Des chercheurs de la NASA ont même montré qu’une sieste d’environ vingt minutes pouvait améliorer les performances cognitives de plus de 30 %. D’autres études établissent un lien entre la sieste régulière et une réduction du risque cardiovasculaire. Dormir, loin d’être une perte de temps, devient un outil de santé publique.
Dans certains pays, dormir au travail est un atout

Cette valorisation du sommeil n’est pas nouvelle partout. En Chine, le droit à la sieste est inscrit dans la Constitution depuis 1948. Voir des étudiants ou des employés s’assoupir brièvement après le déjeuner n’y choque personne. Au Japon, l’« inemuri » — être présent tout en dormant — est même perçu comme le signe d’un engagement professionnel intense.
En Espagne ou en Italie, la tradition de la sieste reste liée au climat et à une certaine philosophie de vie, surtout dans les régions chaudes. Ce qui relevait de la culture trouve aujourd’hui une justification scientifique, et intéresse désormais le monde de l’entreprise.

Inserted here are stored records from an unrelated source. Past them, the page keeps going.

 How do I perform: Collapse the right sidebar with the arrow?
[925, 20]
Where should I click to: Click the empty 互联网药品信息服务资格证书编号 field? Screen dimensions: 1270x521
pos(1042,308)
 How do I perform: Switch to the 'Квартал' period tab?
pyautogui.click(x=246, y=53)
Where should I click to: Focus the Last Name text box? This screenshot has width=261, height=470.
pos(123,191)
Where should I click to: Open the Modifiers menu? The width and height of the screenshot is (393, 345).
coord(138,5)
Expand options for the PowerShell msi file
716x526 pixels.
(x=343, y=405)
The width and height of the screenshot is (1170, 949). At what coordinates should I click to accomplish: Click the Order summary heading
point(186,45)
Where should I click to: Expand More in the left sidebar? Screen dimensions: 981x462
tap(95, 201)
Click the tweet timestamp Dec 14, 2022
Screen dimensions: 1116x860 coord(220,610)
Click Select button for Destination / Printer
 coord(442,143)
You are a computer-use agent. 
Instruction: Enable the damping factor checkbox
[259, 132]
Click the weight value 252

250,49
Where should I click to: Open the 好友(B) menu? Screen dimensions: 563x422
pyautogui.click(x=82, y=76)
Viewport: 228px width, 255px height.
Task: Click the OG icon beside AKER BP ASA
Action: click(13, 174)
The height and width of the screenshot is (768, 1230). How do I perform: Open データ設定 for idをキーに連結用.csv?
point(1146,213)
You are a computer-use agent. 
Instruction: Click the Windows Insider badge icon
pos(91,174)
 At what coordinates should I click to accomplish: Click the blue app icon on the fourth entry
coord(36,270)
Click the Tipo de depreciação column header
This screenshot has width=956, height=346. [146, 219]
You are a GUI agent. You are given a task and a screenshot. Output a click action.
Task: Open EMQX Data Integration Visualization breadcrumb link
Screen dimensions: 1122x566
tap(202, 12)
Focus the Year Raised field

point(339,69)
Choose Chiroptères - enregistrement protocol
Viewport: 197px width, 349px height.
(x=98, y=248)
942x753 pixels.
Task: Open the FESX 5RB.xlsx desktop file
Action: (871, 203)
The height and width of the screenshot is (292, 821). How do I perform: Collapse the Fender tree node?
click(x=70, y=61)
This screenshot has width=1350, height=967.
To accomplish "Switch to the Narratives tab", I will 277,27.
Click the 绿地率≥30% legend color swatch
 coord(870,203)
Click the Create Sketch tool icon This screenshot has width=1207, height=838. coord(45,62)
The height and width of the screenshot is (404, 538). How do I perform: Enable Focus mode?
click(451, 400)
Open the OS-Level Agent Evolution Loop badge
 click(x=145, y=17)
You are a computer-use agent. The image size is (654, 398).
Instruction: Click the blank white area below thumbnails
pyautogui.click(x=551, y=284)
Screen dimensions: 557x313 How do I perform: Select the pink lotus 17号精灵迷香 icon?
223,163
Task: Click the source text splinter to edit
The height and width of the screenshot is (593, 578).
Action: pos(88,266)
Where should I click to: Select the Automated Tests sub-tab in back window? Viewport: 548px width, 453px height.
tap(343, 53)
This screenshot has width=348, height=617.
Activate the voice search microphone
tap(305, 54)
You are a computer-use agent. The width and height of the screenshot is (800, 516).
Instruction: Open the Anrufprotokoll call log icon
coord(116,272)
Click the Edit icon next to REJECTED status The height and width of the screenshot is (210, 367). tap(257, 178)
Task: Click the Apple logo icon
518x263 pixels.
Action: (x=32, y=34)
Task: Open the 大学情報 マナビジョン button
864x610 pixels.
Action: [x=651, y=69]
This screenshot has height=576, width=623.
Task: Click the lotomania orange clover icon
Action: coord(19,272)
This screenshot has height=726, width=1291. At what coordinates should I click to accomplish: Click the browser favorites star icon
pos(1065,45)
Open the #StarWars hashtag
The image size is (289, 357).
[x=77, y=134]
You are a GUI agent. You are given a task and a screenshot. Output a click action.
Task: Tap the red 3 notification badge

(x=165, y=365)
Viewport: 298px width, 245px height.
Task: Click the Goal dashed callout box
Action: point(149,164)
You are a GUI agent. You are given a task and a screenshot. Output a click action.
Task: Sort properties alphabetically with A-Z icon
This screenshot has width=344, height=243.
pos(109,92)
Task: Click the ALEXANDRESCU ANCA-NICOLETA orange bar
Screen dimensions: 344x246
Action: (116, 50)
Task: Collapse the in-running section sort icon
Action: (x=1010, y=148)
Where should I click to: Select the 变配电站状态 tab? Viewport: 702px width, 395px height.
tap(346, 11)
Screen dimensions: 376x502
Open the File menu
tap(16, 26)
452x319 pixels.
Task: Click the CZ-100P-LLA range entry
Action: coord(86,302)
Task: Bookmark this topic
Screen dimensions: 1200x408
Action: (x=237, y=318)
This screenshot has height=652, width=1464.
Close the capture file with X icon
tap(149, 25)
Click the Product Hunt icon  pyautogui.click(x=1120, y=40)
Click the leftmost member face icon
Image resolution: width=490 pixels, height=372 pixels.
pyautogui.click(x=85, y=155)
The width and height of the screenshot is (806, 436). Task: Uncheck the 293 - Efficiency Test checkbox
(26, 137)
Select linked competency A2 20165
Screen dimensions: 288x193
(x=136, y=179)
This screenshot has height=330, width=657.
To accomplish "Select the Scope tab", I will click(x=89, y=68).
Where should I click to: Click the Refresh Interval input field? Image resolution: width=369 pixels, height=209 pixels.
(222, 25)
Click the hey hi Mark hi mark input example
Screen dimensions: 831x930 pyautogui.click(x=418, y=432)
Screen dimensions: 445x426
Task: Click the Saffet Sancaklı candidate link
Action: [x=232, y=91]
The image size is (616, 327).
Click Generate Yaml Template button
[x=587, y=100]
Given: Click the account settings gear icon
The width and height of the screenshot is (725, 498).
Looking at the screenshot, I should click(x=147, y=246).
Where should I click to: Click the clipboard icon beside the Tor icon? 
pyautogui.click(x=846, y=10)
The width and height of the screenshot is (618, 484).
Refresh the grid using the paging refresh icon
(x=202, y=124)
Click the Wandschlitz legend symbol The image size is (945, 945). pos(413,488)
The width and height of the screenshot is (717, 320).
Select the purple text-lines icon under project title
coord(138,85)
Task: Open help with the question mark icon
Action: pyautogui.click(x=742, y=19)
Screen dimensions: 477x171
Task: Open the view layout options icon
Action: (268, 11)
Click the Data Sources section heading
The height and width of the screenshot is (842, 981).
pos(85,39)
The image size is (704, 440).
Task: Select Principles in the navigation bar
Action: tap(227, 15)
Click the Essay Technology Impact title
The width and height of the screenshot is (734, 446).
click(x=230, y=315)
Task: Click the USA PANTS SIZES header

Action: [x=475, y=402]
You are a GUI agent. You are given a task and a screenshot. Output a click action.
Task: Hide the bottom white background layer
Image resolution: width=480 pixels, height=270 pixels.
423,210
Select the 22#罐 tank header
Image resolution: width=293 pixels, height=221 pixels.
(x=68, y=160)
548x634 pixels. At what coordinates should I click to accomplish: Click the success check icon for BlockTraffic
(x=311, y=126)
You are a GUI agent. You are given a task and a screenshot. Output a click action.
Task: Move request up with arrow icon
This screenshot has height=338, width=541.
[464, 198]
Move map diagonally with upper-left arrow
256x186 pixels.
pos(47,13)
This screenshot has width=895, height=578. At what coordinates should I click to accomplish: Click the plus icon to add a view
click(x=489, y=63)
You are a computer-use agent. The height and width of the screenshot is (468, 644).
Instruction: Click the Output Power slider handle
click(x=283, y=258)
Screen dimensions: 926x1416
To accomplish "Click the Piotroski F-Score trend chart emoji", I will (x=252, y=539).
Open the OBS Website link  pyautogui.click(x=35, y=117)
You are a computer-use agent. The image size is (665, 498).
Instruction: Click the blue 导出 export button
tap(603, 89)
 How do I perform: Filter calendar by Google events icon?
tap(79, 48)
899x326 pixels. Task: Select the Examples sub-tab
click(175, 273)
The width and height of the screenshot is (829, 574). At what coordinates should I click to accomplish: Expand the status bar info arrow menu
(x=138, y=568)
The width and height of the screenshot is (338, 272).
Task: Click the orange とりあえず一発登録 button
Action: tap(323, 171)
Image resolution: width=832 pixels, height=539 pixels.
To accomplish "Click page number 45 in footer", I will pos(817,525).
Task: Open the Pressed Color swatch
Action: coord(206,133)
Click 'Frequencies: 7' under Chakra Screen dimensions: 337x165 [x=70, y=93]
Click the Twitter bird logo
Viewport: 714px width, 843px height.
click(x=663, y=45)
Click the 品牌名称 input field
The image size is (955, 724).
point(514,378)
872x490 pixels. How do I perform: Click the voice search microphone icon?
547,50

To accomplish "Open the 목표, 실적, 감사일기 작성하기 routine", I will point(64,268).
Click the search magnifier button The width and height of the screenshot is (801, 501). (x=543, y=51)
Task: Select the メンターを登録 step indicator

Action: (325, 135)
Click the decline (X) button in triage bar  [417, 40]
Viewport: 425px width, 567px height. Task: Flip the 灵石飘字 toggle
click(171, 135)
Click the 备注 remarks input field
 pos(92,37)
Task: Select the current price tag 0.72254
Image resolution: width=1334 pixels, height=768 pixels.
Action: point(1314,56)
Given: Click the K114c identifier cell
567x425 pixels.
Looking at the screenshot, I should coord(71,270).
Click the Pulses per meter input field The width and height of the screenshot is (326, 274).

Quand dormir devient une mission rémunérée
Certaines sociétés ont décidé de transformer cette tendance en véritable opportunité. En 2021, le site américain EachNight, spécialisé dans le sommeil, a lancé une offre pour le moins insolite : recruter cinq personnes chargées de tester différentes durées de sieste pendant un mois. Objectif : observer les effets du repos sur l’énergie, la concentration et l’humeur.